Au dix-huitième et au début du dix-neuvième siècle, la cryptographie était devenue largement utilisée en Europe, où les gouvernements employaient des bureaux spéciaux appelés « chambres noires » pour déchiffrer les communications interceptées. En Amérique, Thomas Jefferson a mis au point une première roue de chiffrement et, dans les années 1840, Samuel F. B. Morse a introduit une machine qui allait avoir un impact considérable sur la cryptologie : le télégraphe. Jusqu’à cette époque, toutes les communications codées ou chiffrées étaient écrites et transportées à la main, et le télégraphe constitue le premier moyen de transmission à distance. Il a également utilisé l’un des codes les plus célèbres au monde, le code Morse, et a contribué à susciter un intérêt populaire généralisé pour la cryptographie. (Ce n’est pas un hasard si les écrits fictionnels de Poe sur la cryptologie coïncident avec cette époque.)

Dans les années 1850, Charles Wheatstone et Lyon Playfair ont introduit le système Playfair, qui utilisait un carré de Polybe et cryptait les lettres par paires. Ce jumelage rendait le déchiffrage plus difficile, car il était moins facile de voir la fréquence d’apparition de certaines lettres. Le système Playfair s’est avéré si efficace que les Alliés l’ont utilisé de manière limitée contre les Japonais pendant la Seconde Guerre mondiale. Malgré ces progrès de l’époque, la cryptographie était encore loin d’être avancée pendant la guerre civile américaine. La Confédération était si désavantagée dans le domaine de la cryptanalyse que son gouvernement publiait parfois des messages non déchiffrés de l’Union dans les journaux en demandant l’aide des lecteurs pour les déchiffrer.

Le vingtième siècle

Au début du vingtième siècle, une autre invention, la radio, a eu un effet profond sur la cryptographie en améliorant considérablement la capacité des expéditeurs à transmettre des messages dans des zones éloignées. La Première Guerre mondiale a marqué un tournant dans la cryptographie. Non seulement c’était le premier conflit majeur dans lequel la radio était utilisée, mais c’était aussi le dernier dans lequel une grande puissance n’a pas utilisé de communications cryptographiques. Sur le front oriental, les Russes ont envoyé des messages non codés qui ont été facilement interprétés par les agents de renseignement russophones du côté allemand et autrichien, ce qui a conduit à une victoire massive des puissances centrales à Tannenberg en 1914.

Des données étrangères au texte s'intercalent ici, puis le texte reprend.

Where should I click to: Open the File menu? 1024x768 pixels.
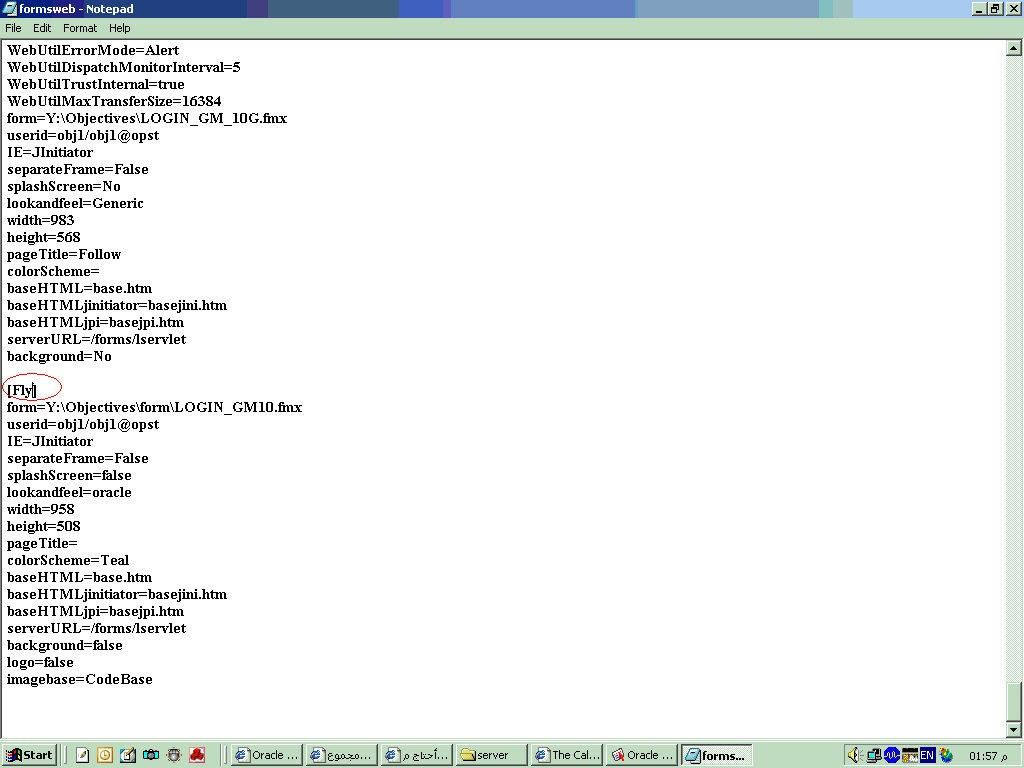(x=13, y=28)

La guerre a également marqué les débuts du chiffrement ADFGX des Allemands, qui était si sophistiqué que les cryptanalystes français ne l’ont déchiffré que pendant une journée, après quoi les Allemands ont à nouveau changé la clé. Mais la dimension cryptographique de la guerre n’appartient pas entièrement aux puissances centrales. Les services de renseignement britanniques ont déchiffré le code allemand et intercepté un message du ministre allemand des affaires étrangères Arthur Zimmermann au président mexicain, promettant de restituer les territoires que le Mexique avait perdus aux États-Unis pendant la guerre du Mexique si le pays attaquait les États-Unis. Informé du télégramme de Zimmermann, le président Woodrow Wilson a déclaré la guerre à l’Allemagne.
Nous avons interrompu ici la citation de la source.